Mellstroy quiere ahora trasladarse a un barco cerca de los glaciares de Noruega, cambiando el sol chipriota por el exilio ártico. Otro capítulo de su saga llena de escándalos.
Mellstroy quiere ahora trasladarse a un barco cerca de los glaciares de Noruega, cambiando el sol chipriota por el exilio ártico. Otro capítulo de su saga llena de escándalos.
Para la mayoría, escapar del calor significa un vuelo económico a Tenerife. Para Andrey «Mellstroy» Burim, aparentemente significa trasladarse a un barco cerca de los glaciares de Noruega. El streamer de casino salpicado de escándalos ha decidido que está cansado del sol de Chipre y de los escondites de los Balcanes. ¿Su siguiente paso?
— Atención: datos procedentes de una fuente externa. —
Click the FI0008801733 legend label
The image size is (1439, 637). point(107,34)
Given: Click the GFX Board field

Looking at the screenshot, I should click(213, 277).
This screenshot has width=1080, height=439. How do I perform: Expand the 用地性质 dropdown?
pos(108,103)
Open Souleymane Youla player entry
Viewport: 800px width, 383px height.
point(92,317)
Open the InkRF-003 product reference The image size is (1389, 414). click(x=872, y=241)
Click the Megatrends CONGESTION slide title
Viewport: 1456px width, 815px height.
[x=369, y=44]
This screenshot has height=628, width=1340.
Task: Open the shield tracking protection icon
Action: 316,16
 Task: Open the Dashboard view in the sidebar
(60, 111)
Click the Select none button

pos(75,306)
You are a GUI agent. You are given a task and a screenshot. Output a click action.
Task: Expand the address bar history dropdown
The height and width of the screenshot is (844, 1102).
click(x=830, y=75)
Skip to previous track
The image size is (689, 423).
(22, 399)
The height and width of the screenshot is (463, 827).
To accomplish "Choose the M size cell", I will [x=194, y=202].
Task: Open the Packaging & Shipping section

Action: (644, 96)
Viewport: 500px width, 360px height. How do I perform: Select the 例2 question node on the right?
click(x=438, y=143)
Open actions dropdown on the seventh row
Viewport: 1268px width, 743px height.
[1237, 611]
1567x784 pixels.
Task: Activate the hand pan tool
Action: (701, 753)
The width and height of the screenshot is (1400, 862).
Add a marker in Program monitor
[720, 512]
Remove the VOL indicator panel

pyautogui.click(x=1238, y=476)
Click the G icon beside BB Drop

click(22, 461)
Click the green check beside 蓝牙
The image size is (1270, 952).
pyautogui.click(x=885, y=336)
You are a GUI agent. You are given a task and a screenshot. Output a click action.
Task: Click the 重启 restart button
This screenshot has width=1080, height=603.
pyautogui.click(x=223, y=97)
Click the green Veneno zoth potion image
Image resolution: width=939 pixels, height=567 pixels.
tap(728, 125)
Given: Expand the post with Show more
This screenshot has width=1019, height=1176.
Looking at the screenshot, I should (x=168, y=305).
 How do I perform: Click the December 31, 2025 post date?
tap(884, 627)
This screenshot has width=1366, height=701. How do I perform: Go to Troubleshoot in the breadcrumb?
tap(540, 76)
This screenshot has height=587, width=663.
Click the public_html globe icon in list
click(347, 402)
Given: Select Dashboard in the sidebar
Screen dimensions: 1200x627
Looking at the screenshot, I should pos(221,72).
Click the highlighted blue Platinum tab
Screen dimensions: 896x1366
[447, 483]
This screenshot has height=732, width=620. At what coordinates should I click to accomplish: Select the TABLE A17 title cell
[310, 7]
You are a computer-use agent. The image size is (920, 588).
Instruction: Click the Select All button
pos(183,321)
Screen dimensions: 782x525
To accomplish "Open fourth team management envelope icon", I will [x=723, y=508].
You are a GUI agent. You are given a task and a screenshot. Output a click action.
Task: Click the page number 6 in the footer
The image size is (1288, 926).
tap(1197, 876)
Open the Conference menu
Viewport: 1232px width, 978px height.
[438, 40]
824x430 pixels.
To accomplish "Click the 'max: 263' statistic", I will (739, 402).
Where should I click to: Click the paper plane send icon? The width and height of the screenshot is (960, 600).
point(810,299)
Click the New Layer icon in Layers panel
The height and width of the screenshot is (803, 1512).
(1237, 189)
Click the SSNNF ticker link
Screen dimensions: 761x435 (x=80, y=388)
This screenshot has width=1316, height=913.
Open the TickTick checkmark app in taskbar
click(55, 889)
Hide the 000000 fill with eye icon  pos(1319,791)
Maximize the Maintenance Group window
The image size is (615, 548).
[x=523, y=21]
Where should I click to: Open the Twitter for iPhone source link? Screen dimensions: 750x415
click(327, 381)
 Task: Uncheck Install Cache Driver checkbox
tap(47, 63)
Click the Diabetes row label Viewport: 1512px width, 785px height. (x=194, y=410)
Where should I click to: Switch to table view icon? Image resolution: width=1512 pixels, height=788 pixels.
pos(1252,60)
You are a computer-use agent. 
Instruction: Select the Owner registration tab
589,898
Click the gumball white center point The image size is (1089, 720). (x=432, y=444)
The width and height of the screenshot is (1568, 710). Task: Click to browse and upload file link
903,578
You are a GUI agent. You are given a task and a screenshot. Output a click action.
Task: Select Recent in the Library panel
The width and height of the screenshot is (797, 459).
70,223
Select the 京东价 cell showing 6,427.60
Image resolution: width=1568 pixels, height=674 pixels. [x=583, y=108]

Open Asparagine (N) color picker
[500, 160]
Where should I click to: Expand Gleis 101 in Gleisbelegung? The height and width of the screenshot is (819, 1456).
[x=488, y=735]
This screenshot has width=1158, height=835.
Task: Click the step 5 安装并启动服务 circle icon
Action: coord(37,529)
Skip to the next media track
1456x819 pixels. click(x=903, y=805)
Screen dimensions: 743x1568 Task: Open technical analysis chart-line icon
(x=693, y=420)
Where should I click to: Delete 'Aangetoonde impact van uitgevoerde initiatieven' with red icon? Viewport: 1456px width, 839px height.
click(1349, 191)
Un exilio flotante, rodeado de hielo y fiordos.
En sus propias palabras, quiere «ver los glaciares, pasear en barco por ellos». Esto es Mellstroy en miniatura: el exceso como estilo de vida, la geografía como teatro. De los jets privados y las suites de hotel de un millón de rublos, ahora se imagina enmarcado por el paisaje ártico, un influencer fugitivo convertido en turista polar. Para los lectores británicos, recuerda las excentricidades de los oligarcas que tratan el mapamundi como su patio de recreo. Excepto que Mellstroy no está escapando de los códigos fiscales: está escapando de sus propios escándalos, llevando su circo a aguas más frías.

Incluso sus planes de viaje parecen el diario de un jugador. En primer lugar, concluir los negocios en Chipre, incluido el ajuste de cuentas de su absurdo «concurso con un presidente». A continuación, una sesión de fotos con el ganador, más contenido para las redes sociales. Después, un rápido viaje a Praga para recoger su Mercedes G-Wagon. Sólo después de atar esos cabos sueltos se dirigirá al norte, a Noruega, para su aventura del iceberg.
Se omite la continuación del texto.